ヌマンタの書斎

読書ブログが基本ですが、時事問題やら食事やら雑食性の記事を書いています。

「がんばれ元気」 小山ゆう

2007-06-07 09:30:44 | 
「喧嘩に強くなりたいなら、ボクシングをやれ」

背中に昇り龍の刺青がカッコよかった近所の小父さんに言われた科白だ。銭湯でよく会う人で、その広い背中を流してあげると、いつも帰り際にジュースを奢ってくれた。秋の祭りでは、一番目立つ場所で神輿を担ぐ人だった。私が庭掃除の小遣い稼ぎをしていたお屋敷では「代貸し」と呼ばれていた。

要するにヤクザなのだが、どちらかといえば博徒の方がふさわしかったと思う。私は一度だけ、この人が喧嘩を仲裁しているところを見たことがある。路上で20代ぐらいの若い衆が、目を怒らせて殴りあっていた場面に、ぬっと現れた。一人の腕をとったと思いきや、あっというまに投げ捨て、もう一人を頭付きの一撃で片付けた。そして周囲の野次馬に「怪我した方はおりませんか?」と丁重に声をかけ、連れの若い衆に片づけをさせて立ち去った。

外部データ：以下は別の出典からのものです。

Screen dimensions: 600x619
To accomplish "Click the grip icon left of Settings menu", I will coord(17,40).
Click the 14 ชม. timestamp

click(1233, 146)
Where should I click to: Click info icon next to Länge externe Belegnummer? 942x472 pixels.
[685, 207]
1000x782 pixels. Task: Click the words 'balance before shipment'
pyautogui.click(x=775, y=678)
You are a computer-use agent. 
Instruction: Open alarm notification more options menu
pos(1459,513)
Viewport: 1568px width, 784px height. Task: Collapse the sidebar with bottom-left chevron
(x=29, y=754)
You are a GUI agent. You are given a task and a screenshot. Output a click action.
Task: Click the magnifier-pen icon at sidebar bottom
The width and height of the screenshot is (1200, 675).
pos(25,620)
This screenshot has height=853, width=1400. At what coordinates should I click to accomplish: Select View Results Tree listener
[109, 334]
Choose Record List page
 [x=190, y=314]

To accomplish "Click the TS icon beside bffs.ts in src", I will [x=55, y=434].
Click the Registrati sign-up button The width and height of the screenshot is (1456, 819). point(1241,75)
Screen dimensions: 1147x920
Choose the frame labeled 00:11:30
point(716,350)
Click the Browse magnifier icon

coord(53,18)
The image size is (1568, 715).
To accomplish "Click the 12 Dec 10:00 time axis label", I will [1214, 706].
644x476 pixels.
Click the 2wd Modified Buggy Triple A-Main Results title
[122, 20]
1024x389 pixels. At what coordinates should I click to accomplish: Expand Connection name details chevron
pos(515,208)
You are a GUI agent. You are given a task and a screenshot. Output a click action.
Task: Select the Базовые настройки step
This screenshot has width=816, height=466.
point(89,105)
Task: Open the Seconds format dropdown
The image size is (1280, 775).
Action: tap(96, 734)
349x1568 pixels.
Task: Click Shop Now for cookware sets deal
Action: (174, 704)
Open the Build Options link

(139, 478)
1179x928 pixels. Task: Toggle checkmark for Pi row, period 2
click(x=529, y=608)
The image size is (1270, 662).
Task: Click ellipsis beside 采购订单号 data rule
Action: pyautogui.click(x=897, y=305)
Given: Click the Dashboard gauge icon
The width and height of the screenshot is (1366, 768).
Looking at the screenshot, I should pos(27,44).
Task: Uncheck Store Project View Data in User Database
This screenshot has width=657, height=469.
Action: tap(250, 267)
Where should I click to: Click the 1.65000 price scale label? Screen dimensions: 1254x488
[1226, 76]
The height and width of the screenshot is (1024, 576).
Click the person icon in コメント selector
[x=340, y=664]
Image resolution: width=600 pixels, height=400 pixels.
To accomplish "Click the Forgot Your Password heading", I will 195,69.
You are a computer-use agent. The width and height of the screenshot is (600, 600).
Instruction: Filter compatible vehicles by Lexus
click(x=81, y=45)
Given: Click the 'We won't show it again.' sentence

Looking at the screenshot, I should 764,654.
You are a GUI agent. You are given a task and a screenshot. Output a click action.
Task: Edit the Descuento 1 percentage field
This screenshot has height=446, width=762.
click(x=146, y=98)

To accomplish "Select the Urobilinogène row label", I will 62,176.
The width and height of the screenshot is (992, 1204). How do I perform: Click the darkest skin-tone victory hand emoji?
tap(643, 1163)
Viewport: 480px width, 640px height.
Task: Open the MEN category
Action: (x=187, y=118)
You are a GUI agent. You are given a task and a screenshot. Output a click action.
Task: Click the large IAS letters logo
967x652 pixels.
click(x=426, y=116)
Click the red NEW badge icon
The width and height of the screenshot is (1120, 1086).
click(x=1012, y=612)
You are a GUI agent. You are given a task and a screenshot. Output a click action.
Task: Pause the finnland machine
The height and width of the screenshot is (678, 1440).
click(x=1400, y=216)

当時、小学生だった私らガキンチョどもの憧れの人であった。風呂上りに「喧嘩に強くなるには、どうしたらイイの?」と尋ねると、返ってきた答えが冒頭の科白だった。もっとも、どこでボクシングをやったらいいか分からなかったので、すぐに忘れてしまった。

中学に入り、ボクシングをやっている奴にコテンパンに殴られた。小学校の頃には、一度も負けたことのない奴だったので、えらくショックだった。腫れ上がった顔を冷やしながら思い出したのが、冒頭の科白だった。冷静に振り返ると、距離感がまるで違う。一歩半離れた距離から、なぜか拳が飛んできて当たる。どうやら左ジャブという奴らしい。

続けて負けるのは、やばいのでいろいろ調べた。ボクシングのトレーニングの組み立てに感心した。よく出来ていると思った。後から追いかけて学んだのでは、追いつけないと諦めた。当時、世話になっていた香具師のアンチャンに相談すると、「足を殺せ」と言う。要するにフットワークを使えない場所で、喧嘩をふっかけろと・・・なるほど。左ジャブは全部おでこで受けて、足だけを狙えと忠告された。

考えたあげく、結局神社の境内へ続く、緩やかな階段で喧嘩をふっかけ、野郎が戸惑っているうちにつっかけた。何発かいいパンチをもらったが、なんとか捕まえて膝を極めてギブアップをとった。でも顔面腫れ腫れ。どっちが勝ったのかわからない結末に、正直落ち込んだ。以来、ボクシングへの警戒感は強い。

普通、ボクシングの漫画といえば「明日のジョー」なのだろうが、私は週刊少年サンデーで連載されていた「がんばれ元気」の方が印象が強い。不良の匂いなんぞ、まったくしない健全少年のボクシングに取り付かれた姿が忘れがたい。不良少年の矢吹ジョーへのアンチテーゼなのかと勘ぐったこともある。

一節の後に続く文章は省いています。